-------- Entries supplied

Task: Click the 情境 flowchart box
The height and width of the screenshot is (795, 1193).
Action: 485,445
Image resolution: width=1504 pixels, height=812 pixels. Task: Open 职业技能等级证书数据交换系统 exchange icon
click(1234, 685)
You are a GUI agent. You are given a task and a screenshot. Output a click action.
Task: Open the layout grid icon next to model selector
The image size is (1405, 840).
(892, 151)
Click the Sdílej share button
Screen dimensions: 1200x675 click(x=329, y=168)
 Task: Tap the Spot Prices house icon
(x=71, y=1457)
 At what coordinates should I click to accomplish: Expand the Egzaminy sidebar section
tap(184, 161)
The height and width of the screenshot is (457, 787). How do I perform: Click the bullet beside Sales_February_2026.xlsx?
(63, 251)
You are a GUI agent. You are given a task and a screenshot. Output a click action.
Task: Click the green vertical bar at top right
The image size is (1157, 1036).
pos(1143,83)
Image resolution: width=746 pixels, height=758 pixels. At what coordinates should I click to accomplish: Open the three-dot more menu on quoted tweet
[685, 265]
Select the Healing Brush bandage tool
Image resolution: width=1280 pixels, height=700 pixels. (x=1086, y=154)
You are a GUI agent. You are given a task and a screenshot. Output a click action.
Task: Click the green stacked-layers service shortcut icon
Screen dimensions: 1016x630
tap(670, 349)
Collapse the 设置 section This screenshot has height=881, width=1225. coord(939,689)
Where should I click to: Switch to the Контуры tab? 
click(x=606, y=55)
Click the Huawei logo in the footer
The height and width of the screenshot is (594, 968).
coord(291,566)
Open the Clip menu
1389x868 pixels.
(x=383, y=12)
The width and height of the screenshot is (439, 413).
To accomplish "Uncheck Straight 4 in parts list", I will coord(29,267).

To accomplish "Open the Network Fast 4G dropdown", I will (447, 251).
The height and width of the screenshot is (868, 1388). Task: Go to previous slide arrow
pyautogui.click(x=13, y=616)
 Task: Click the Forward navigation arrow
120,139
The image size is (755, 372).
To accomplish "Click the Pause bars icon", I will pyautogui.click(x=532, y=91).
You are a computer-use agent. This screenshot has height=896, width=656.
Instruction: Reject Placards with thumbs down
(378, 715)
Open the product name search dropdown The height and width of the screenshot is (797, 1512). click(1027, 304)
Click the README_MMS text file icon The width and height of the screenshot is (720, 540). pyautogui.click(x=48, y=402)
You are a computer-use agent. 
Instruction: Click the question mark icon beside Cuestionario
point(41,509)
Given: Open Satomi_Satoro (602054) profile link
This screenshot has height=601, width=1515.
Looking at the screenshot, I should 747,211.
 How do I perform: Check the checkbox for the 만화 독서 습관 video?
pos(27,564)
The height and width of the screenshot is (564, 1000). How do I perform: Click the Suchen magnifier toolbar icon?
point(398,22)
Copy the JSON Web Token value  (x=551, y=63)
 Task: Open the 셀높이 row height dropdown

----------------

_Stated problem:_
Rewrite the stretch of material from the line containing "The height and width of the screenshot is (868, 1388)." through the line containing "will pyautogui.click(x=532, y=91).", replacing "Forward" with "Next" and leaving everything else unchanged.

_Answer for the task:_
The height and width of the screenshot is (868, 1388). Task: Go to previous slide arrow
pyautogui.click(x=13, y=616)
 Task: Click the Next navigation arrow
120,139
The image size is (755, 372).
To accomplish "Click the Pause bars icon", I will pyautogui.click(x=532, y=91).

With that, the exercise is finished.